I've worked in BI and DW all of my career in one form or another. There's a lot to this area. From database development and architecture to ETL design to data architecture and modeling to front end BI development. And I left several things out. To be successful in this space takes a certain amount of luck of which I have been the beneficiary. Luck to have the opportunities to build skills in all these different areas. This didn't happen because I am necessarily good or talented but an opportunist at heart that devoted a great deal of time for many years to learn and grow. The most important and influential years of my career have been spent at the database level. That's where I get most excited. You may notice this bias coming through in my writings. Foundational level design is paramount to all upstream technology.

I've had the privilege of working in this space across several industries - insurance, retail, manufacturing, finance, media, pharmacy - and now in Higher Education. I'd been told how different Higher Education is. It's not. At least not from a technical perspective. The modeling challenges are the same, just the data are different. A NULL is still a NULL and has certain ways of being handled. Multivalued dimensions are handled the same whether in manufacturing or Higher Ed. But where Higher Ed differentiates itself from private industry is in culture. This is important and provides a great opportunity to build a truly sustainable BI program specifically around program level initiatives like Data Governance, building a BI Competency Center or Center of Excellence, strong IT and community partnership, and collaborative strategic planning.

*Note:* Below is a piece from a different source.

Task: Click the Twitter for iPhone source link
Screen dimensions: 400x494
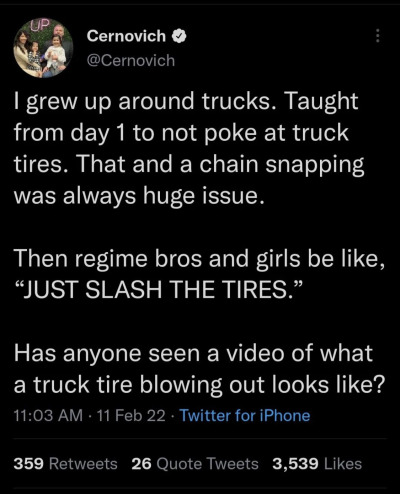Action: [245, 416]
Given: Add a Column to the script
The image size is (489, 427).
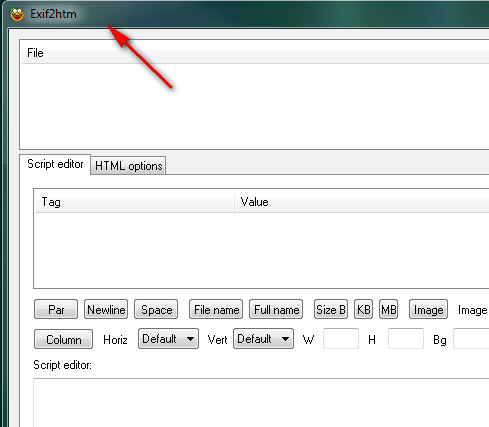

The goal of this blog is simple. To use the experiences of a small New England Liberal Arts College's embarkment into building a Data Warehouse and Business Intelligence Program from ground up as the backdrop for topics that are common across most of these projects with a specific focus to the Higher Ed community. Those topics will span technical to more program and business level.

I hope it provides value to someone, somewhere. And I look forward to, and encourage, mutual growth, sharing, and collaboration both on and offline.